Scotland 'lags on class size'

3rd January 2003 at 00:00
The new year message from the EIS is less than a happy one, reports David Henderson

International research involving Scottish schools clearly shows that high class sizes lead to poorer performance, Ronnie Smith, Educational Institute of Scotland general secretary, says in a new year message that will set the union's political agenda ahead of the parliamentary elections in May.

The EIS will again press its case for smaller class sizes after evidence from the Programme for International Student Assessment (PISA) confirmed that there is a marked dip in performance where classes number over 25.

The data shows that Scotland is far down the league of countries in terms of class size, according to the union. Recent figures from the Organisation for Economic Co-operation and Development (OECD) study of international performance in the PISA report confirm that Scotland has a class size average of 25.5, compared to the organisation's average of 22.

"Countries such as Poland, Portugal, the Czech and Slovak republics, Belgium and Spain all have lower class sizes than Scotland," Mr Smith said.

He continued: "Government representatives for many years have pointed to a lack of research evidence to support the case for a reduction in class sizes. Increasingly, this research evidence is becoming available and the PISA evidence is perhaps the most powerful evidence currently available."

The general secretary said it complements work in the United States. "All current research evidence points to what teachers and indeed pupils and students already know - and that is that class sizes do make a difference."
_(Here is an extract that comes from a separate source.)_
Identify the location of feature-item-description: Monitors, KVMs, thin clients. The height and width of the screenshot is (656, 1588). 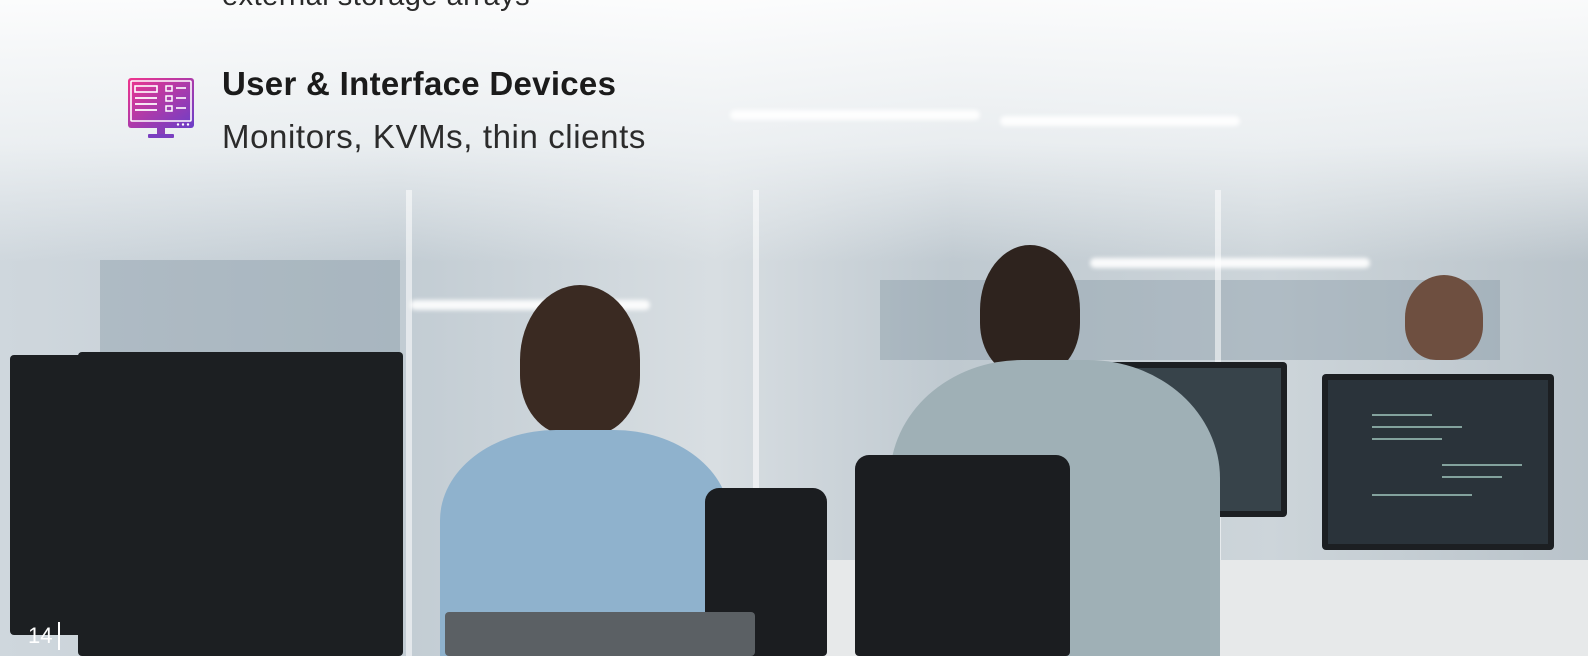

Mr Smith said class sizes set in the 1960s and 1970s do not fit with the education service in 2003. Many primary and secondary classes in S1 and S2 were up to the contractural maximum of 33.

However, he accepted that teachers could not expect the union's objective of a class size maximum of 20 to be achieved in the short term. But the EIS was looking for political parties to make a commitment to cutting classes that would bring genuine benefits for students.